Richard Feynman, a Nobel Prize-winning physicist and enthusiastic bongo player once said: “Science is a way of trying not to fool yourself.”
What he meant was that in science, bad questions and bad experiments can easily fool us into believing we’ve discovered something concrete.
Science has been the driver for progress in many fields but our minds still hold a lot of mysteries. We are fallible, but we can correct ourselves through careful questions and experiments.
One experiment or question is not enough though. You need to accept the observation, the result, and then test it under different conditions.
This got me thinking about my own biases and how they have built.
I wondered if I could analyze my mind so that I could learn to ask better questions, about myself, about my environment, and how to analyze it.
Last year I went on a meditation retreat to spend 10 days in silence. It was called Vipassana, a specific type of mediation that is about observing sensations, thoughts, feelings and actions.
Would I discover something useful about how I perceive the world? Would I ask better questions that were not driven by my biases?
During the first three days of meditation it was impossible not to become distracted by thoughts and opinions. I could pay attention to my breath, but my mind wouldn’t stop wandering.
I was skeptical and agitated. I wanted to talk to someone about my experiences, and share what was bothering me, but I had to keep silent.
It became clear to me that my unconscious was automatic – it supplied information to my conscious mind.
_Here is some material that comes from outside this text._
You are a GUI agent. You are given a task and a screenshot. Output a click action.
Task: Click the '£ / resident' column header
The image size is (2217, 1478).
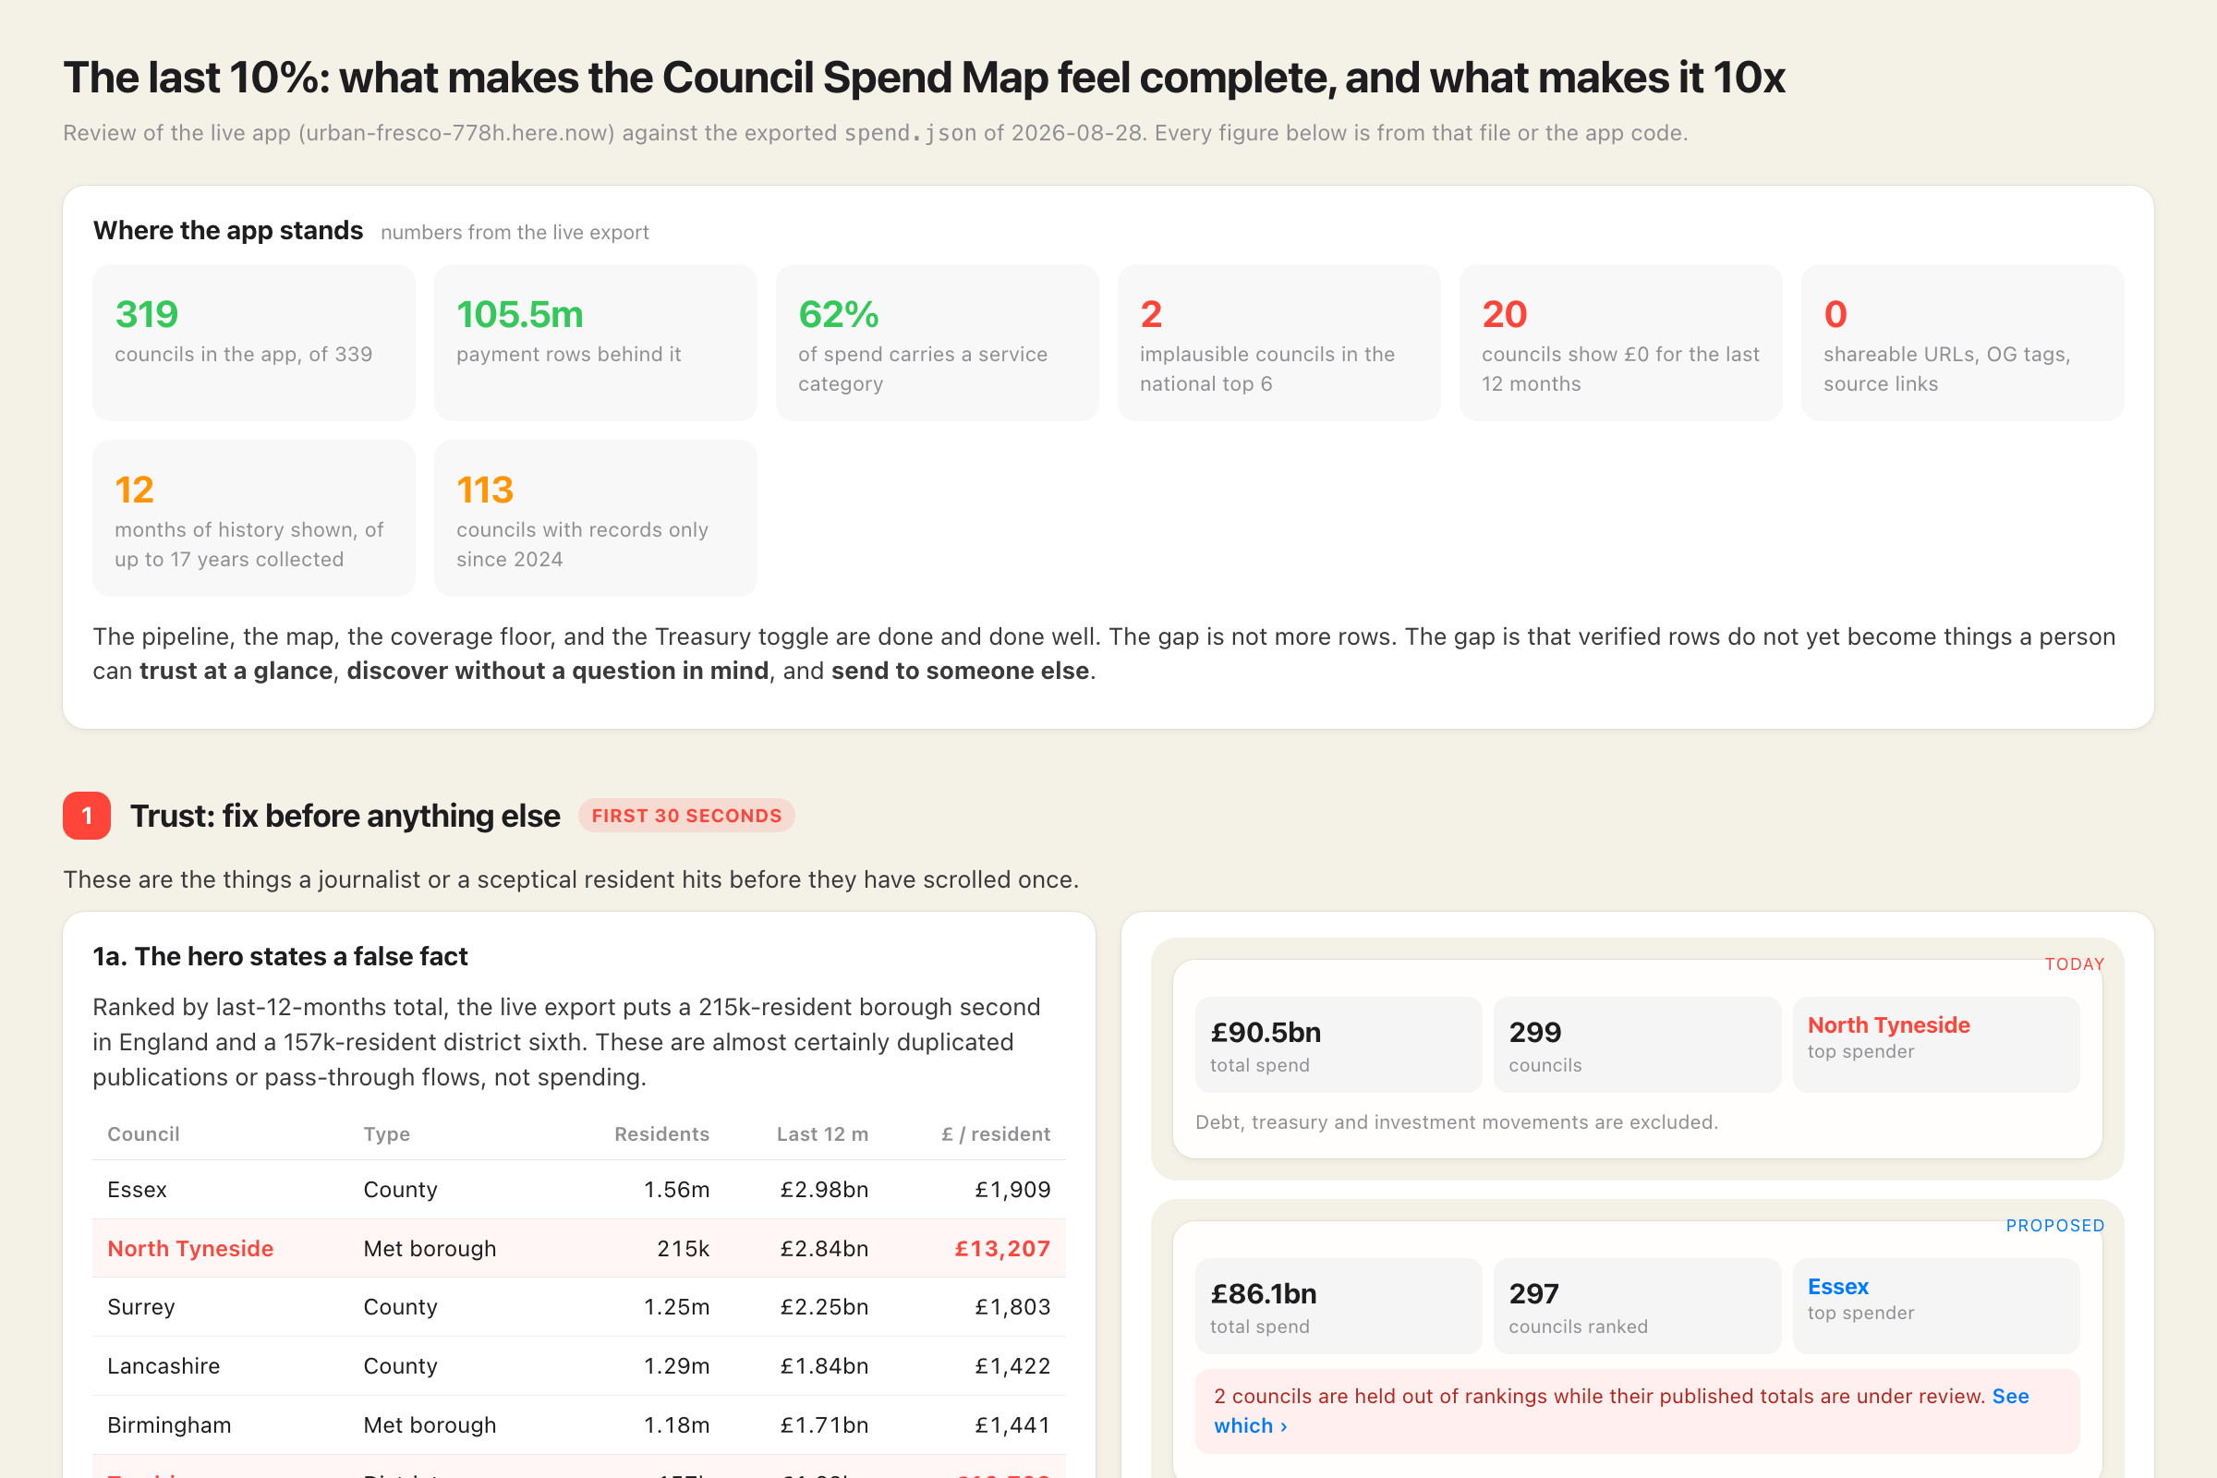pyautogui.click(x=995, y=1134)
My conscious mind was reactive and driven by habit. I was always processing information which was stored in my memory, my habits and perceptions, whether I was aware of it or not.
I saw that the questions I asked were also from habit. And they influenced the information my unconscious took from memory and experience. I could see there was something here, just barely within my control.
I found that it would take practice to improve this relationship between my unconscious processes and my focused, questioning mind. I would need to learn to be mindful.
Now that I am in school again, my mind is stressed and lacks that refined focus. The information I must retain is diverse and complex, my thoughts are full of uncertainty and habits are developing.
But I remember the experience after that third day of meditation, when my mind was calm and my focus was sharp.
I was able to observe my behaviors and my thoughts clearly.
Now I have to go again, to test this experiment and see if I have new and better questions. I can go and pay attention to what has changed.